Né(e)
le 04/09/1961 à Neuilly-sur-Seine
Ses débuts
Inscrit alors à l'université de Paris III puis Paris VIII où il obtient une maîtrise de cinéma, Cédric Klapisch est recalé à deux reprises au concours d'entrée de l'IDHEC (Institut des Hautes Etudes Cinématographiques, aujourd'hui devenu la FEMIS). A 23 ans, il décide alors de partir pour les Etats-Unis. Pendant deux ans, il étudie le cinéma à l'Université de New York, décroche un Graduate Film School Masters of Fine Arts, puis devient chef opérateur sur plusieurs courts métrages avant de réaliser les siens.
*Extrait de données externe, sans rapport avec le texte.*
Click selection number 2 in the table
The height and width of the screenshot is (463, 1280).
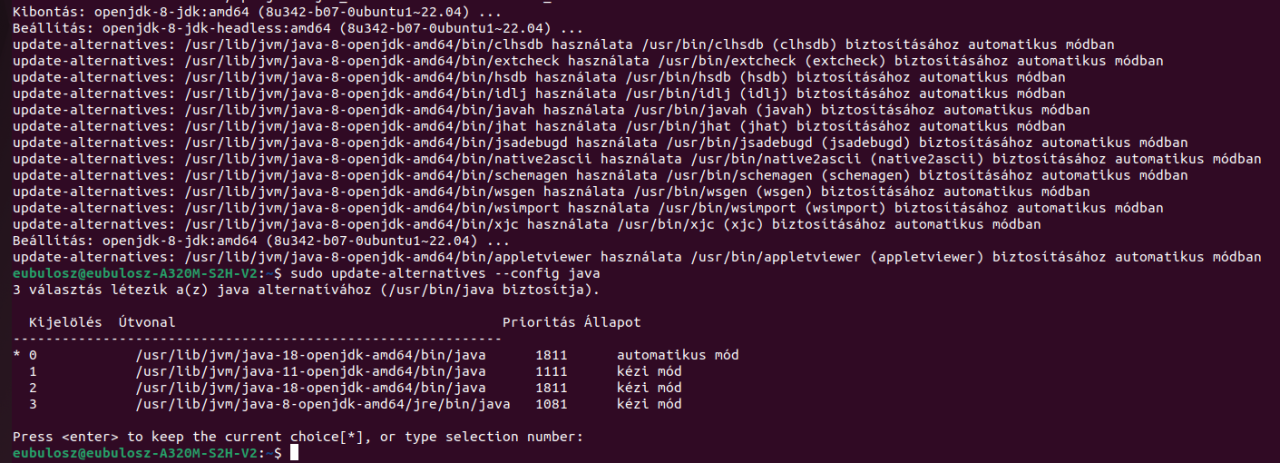[x=33, y=387]
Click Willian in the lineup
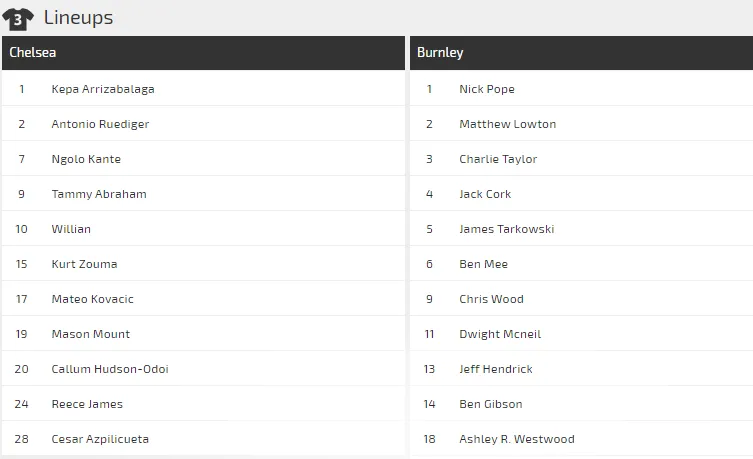 click(x=71, y=229)
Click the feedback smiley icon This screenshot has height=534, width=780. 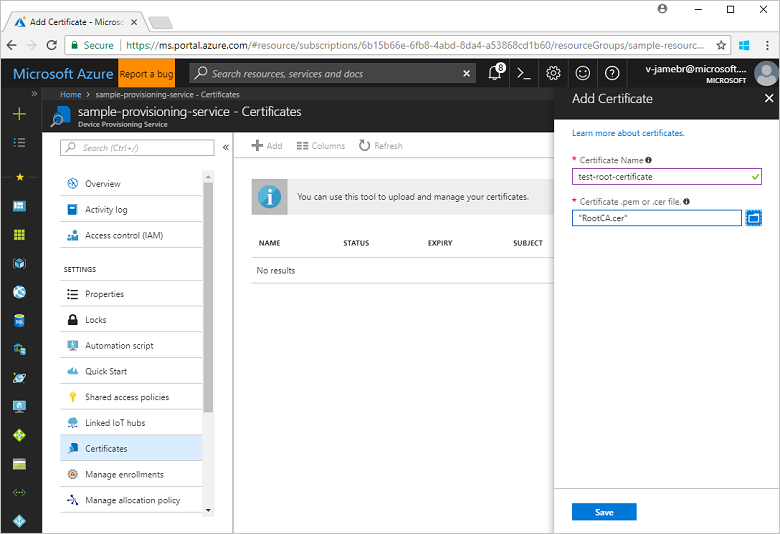(x=583, y=74)
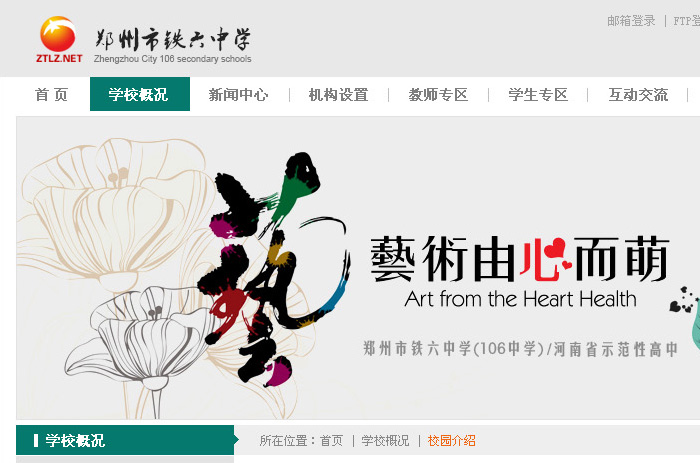Open the 新闻中心 menu item
Image resolution: width=700 pixels, height=463 pixels.
[238, 94]

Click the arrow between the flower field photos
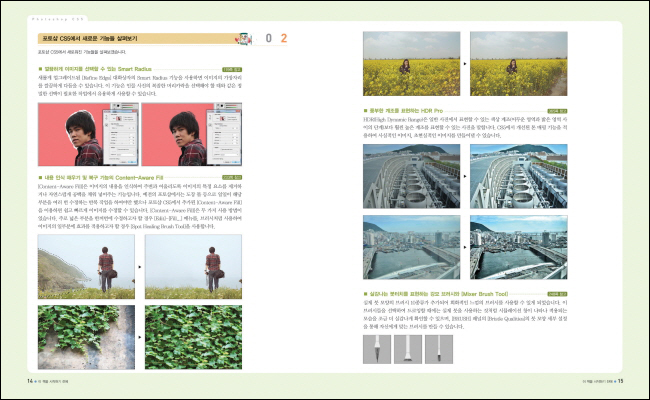point(464,63)
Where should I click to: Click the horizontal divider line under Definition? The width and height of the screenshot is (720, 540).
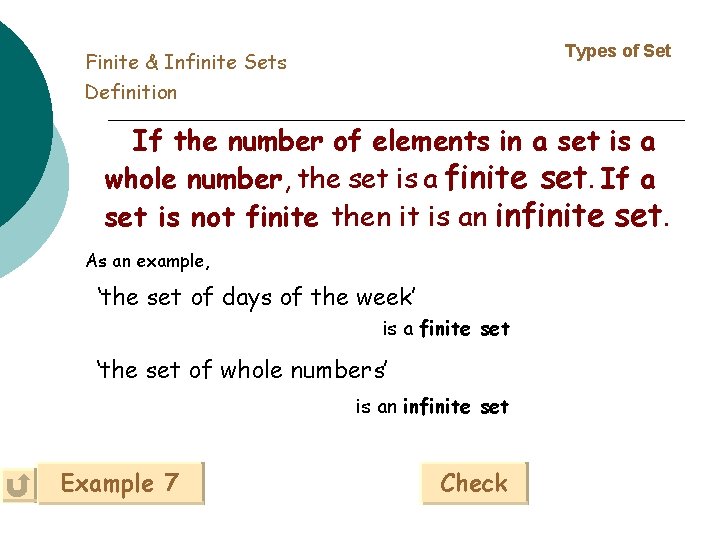pos(400,120)
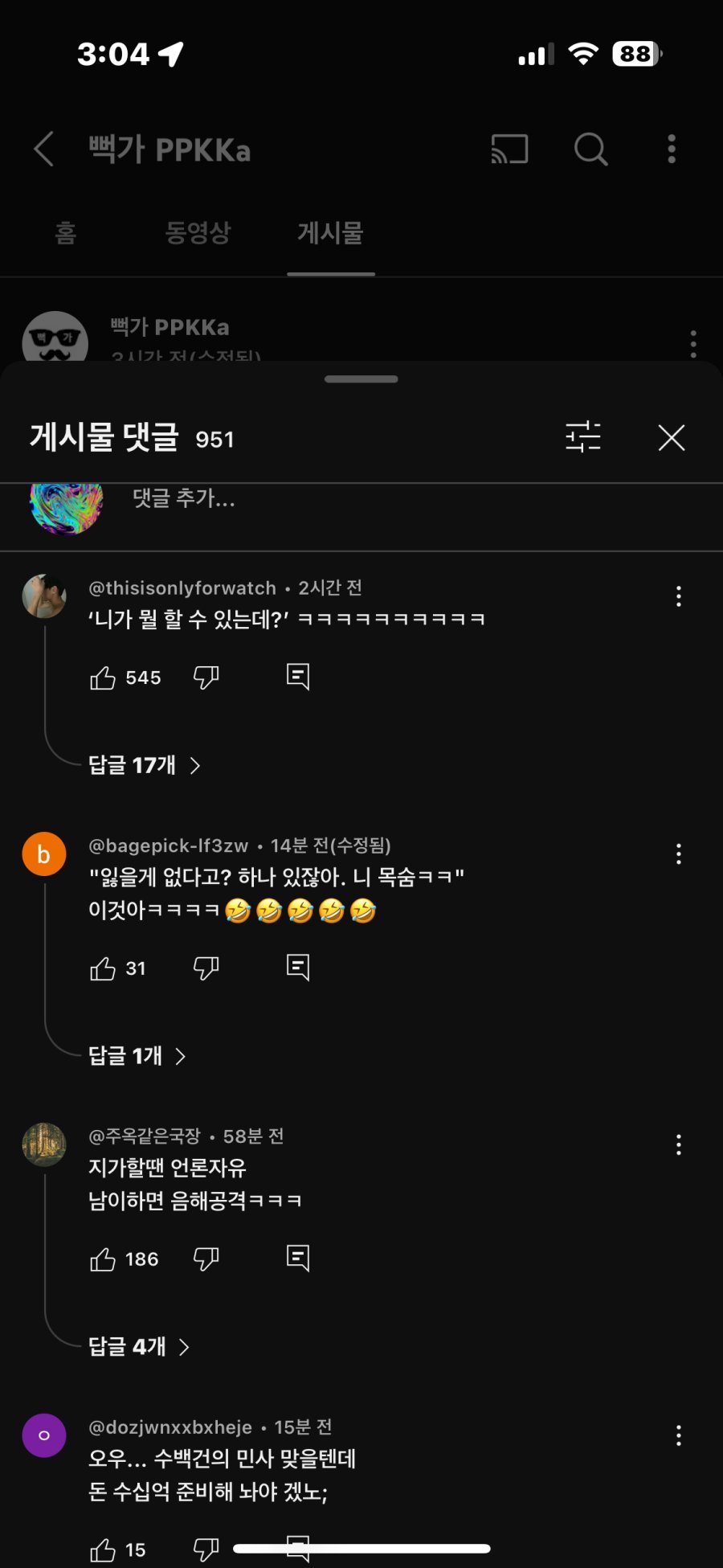Open @dozjwnxxbxheje user profile
Viewport: 723px width, 1568px height.
point(44,1435)
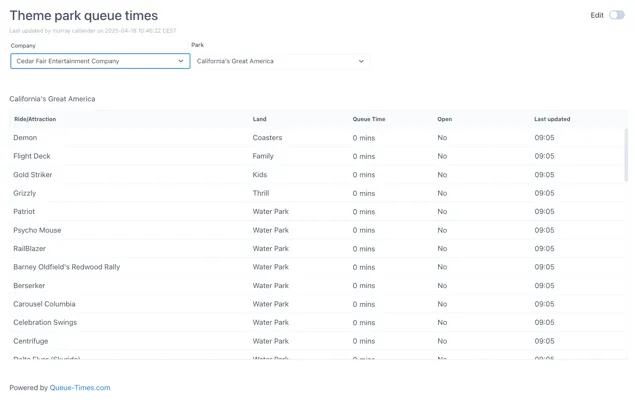The width and height of the screenshot is (635, 400).
Task: Click the Gold Striker ride cell
Action: [x=33, y=175]
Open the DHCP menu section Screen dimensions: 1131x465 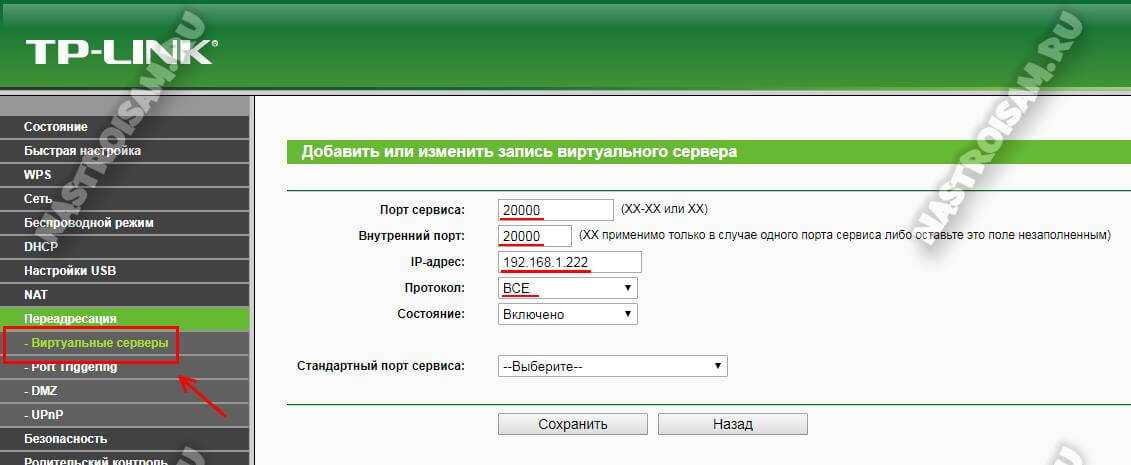(x=41, y=247)
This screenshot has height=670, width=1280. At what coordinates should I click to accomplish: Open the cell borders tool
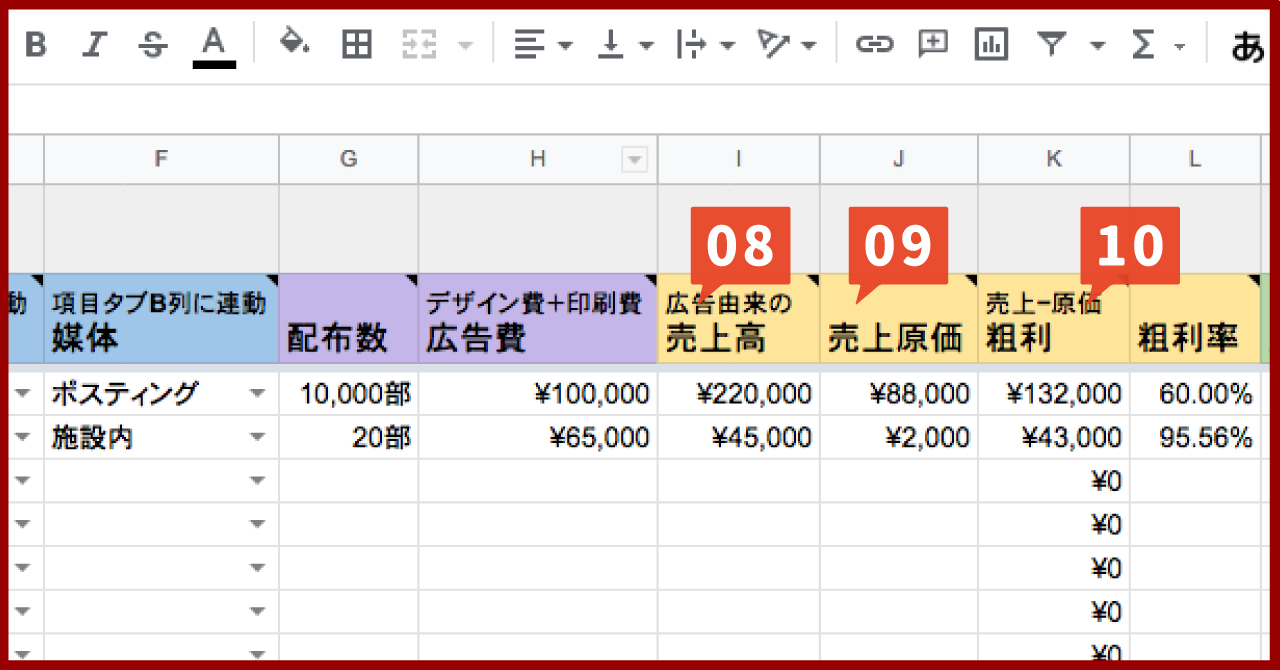pos(357,45)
De retour en France, il va d'abord travailler comme chef électricien, mais c'est en 1989 que Cédric Klapisch fera beaucoup parler de lui avec Ce qui me meut, un court qui recevra plusieurs prix et qui, plus tard, deviendra le nom de sa maison de production. En 1992, il passe au long métrage avec Riens du tout, une comédie sur les déboires d'un patron d'entreprise avec notamment Fabrice Luchini, Zidenine Soualem et Karin Viard. Nommé au César de la meilleure première oeuvre, le film fait parler de lui et la presse est plutôt élogieuse.
Sa carrière
L'année suivante, Cédric Klapisch tourne Le Péril jeune, téléfilm sur la jeunesse des années 70 réalisé dans le cadre d'une collection produite pour Arte. Le succès est tel que le film, Grand Prix au Festival du film d'humour de Chamrousse 1994, sort en salles deux ans plus tard. Devenu culte pour toute une génération, ce portrait de groupe dans lequel figurent les débutants Vincent Elbaz, Hélène De Fougerolles et Elodie Bouchez, marque surtout les débuts d'une longue et étroite collaboration entre le réalisateur et l'acteur Romain Duris. 1996 est une année faste pour le cinéaste puisque deux de ses films sont à l'affiche. Chacun cherche son chat ou les pérégrinations d'une jeune femme dans le quartier de la Bastille à Paris, et Un air de famille, comédie grinçante adaptée d'une pièce de Jean-Pierre Bacri et Agnès Jaoui qui totalise 2 500 000 entrées et récolte trois César. En 1999, dans le film d'anticipation Peut-être, Romain Duris est téléporté dans l'avenir et retrouve son petit-fils, interprété par Jean-Paul Belmondo, qui le supplie de faire un enfant pour assurer sa future existence. L'oeuvre est boudée par le public. Trois ans plus tard, Cédric Klapisch fait de son acteur fétiche le héros de L'Auberge espagnole, une nouvelle comédie sociale évoquant les péripéties d'une sympathique brochette de jeunes étudiants inscrits au programme Erasmus. Le film dépasse les 3 000 000 d'entrées et fera l'objet d'une suite sortie en 2005, Les Poupées russes, dans laquelle les protagonistes du premier opus sont confrontés à la crise de la trentaine. Dans l'intervalle, le réalisateur s'essaie au polar avec Ni pour, ni contre (bien au contraire) où il dirige Vincent Elbaz pour la troisième fois. En 2008, il s'illustre dans un registre plus dramatique avec Paris, film choral qui suit les destins croisés de plusieurs personnages au coeur de la ville lumière. Pour l'occasion, il s'offre la crème des acteurs français : Romain Duris bien sûr, Juliette Binoche, Fabrice Luchini, Karin Viard, Albert Dupontel, François Cluzet... et fait lui-même une très brève apparition, comme dans chacune de ses oeuvres d'ailleurs. Trois ans plus tard, avec un mélange d'humour et de gravité, c'est tout un système que le cinéaste pointe du doigt dans Ma part du gâteau, film engagé sur la délocalisation et ses conséquences réunissant à nouveau Karin Viard et Gilles Lellouche.